This is how perfectly good youth football players get soured on the game and quit and become part of the 70% of youth players that never play a down of High School football. It’s a real shame and is the main reason I wrote the book, do all the clinics and developed the DVDs. Too many good kids get run off of playing football by poor coaches and terrible schemes, no wonder so many High School and Youth Football programs have love/hate relationships.
On the technical side, the zone schemes cornerstone is the «combo» block, where the offensive linemen gets an initial push on a defensive linemen, then comes off the block once good movement has been made, to then block a linebacker. This block mind you is blocked based on the type of defensive front the offensive linemen sees and can recognize, often involving line calls. This would be quite a lot to ask from a 9 year old youth player maybe playing his first game. Most kids that age are still struggling to figure out how to make a sound drive block on a player within 1 foot of them and making sure they remember to block on offense and tackle on defense.
Most High School teams can’t even zone block well with Spring Football, year round football workouts, excellent offensive line coaches and 6 days a week practice. And you are going to do it successfully with youth players? With team sizes of 24-25 for many teams, your worst athletes are playing offensive line. So you are going to ask this weaker player to recognize the front correctly, make the right line call, make an effective double team block, get movement on a double team block, spy the linebacker at the same time, then know when to peel off at the exact right time and block the speedy and strong linebacker «in space» on the run on the same play?
So one of your least athletic kids is going to spy and track down and block in open space the other teams fastest and most athletic player (linebacker) after engaging another linemen? Wow that will be quite an accomplishment akin to building an atomic bomb out of a few leftover juice cans and some old mothballs, good luck pulling that all off. If you can teach that at the youth level, you have a Select Football team, should be playing in the National Championship game and as a coach should be coaching O-Line in the NFL. Zone blocking takes GREAT coaching, lots of time, excellent athletic linemen and savy smart experienced football players that can recognize fronts and have impeccable timing, none of which is in abundance at the youth football level.

──────────

• _REQUIREMENT 1_
In the zone blocking passage, what block is named as the cornerstone of zone schemes?
• _REQUIREMENT 2_
Write a continuation of the zone blocking passage, picking up after its final sentence.
The material that comes next is from a separate source.

──────────

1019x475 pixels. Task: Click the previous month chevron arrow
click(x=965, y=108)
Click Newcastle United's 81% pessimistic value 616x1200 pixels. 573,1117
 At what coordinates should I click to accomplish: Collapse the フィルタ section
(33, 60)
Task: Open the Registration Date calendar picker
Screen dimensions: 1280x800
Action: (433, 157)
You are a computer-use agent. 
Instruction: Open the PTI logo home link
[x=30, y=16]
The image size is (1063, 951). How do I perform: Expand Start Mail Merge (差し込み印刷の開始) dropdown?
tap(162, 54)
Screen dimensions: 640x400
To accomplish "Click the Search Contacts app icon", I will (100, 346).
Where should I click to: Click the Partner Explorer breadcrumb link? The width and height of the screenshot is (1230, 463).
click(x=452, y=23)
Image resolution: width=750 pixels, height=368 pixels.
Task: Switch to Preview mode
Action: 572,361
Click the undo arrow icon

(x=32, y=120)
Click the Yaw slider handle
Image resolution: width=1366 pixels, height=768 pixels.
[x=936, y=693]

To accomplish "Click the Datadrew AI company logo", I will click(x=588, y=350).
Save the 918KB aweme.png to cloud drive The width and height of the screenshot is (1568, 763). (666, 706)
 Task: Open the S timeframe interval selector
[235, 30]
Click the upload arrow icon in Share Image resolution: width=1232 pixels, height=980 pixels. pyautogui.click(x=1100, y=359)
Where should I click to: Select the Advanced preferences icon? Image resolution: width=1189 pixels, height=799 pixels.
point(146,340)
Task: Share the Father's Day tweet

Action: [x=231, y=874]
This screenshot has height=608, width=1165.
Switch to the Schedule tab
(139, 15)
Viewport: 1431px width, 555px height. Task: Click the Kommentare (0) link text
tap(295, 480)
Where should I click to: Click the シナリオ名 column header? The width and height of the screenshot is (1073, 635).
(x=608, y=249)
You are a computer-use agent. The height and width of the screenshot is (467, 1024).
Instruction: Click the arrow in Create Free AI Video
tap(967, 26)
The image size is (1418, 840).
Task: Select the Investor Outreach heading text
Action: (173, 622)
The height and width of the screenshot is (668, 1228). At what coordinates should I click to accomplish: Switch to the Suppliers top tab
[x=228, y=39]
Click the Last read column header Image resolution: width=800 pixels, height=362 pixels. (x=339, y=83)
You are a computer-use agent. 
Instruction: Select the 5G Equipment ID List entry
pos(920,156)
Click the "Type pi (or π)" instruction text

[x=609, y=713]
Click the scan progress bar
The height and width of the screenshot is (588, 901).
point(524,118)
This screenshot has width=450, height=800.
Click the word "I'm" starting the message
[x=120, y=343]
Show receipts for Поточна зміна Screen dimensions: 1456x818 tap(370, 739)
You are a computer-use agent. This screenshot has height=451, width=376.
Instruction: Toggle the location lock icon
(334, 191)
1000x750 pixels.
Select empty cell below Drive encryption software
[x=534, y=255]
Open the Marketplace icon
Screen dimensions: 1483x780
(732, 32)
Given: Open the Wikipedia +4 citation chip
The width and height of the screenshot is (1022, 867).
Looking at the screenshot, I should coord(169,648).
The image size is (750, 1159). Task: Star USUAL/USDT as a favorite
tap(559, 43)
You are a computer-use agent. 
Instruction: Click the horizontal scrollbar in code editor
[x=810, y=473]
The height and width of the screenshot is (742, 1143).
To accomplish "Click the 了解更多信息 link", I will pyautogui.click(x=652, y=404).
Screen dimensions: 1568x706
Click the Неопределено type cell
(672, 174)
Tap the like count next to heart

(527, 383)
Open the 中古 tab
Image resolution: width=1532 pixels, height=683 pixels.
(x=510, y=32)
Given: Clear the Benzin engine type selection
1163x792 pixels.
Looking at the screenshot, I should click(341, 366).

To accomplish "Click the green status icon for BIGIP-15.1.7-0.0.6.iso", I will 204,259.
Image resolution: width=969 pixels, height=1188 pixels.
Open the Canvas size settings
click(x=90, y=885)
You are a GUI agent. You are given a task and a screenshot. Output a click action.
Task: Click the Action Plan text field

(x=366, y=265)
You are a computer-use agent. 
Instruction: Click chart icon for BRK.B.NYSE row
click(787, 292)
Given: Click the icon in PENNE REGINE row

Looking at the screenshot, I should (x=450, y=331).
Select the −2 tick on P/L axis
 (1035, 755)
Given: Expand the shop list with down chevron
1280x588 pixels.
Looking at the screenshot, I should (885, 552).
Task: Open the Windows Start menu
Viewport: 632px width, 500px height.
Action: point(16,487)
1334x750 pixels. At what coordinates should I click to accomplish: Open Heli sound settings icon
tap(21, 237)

──────────

• _EXPECTED OUTPUT 1_
The «combo» block.

• _EXPECTED OUTPUT 2_
Simple rule blocking using angles and overwhelming numbers in limited space is what works within the constraints of youth football and is what we teach in the book and DVDs. Zone blocking will fail and frustrate the kids and coaches. It did not surprise me that this zone blocking suggestion came from one of those one-dimensional fails-every-time youth coaches that uses such failed and useless tactics like «attack the center». Probably uses the famous «Hit Somebody» phrase and runs kids to death in football practice, then wonders why his teams can’t win any games.
No doubt when this guys team loses, he’s the one that blames it all on a lack of talent (every year) or «the kids just didn’t want it bad enough». Geez I tire of these kind of guys, they ruin so many kids and teams. Unfortunately we see too many coaches like that in our game and is one of the main reasons over 70% of youth football players never go on to play High School football, it’s a shame to see.
When coaching youth football, it’s your job to pick out a scheme that will work with the talent levels, athleticism, maturity, practice time and coaching ability you have available. Playing a youth football team trying to zone block would be like shooting fish in a barrel, the poor running backs, the horror, the horror.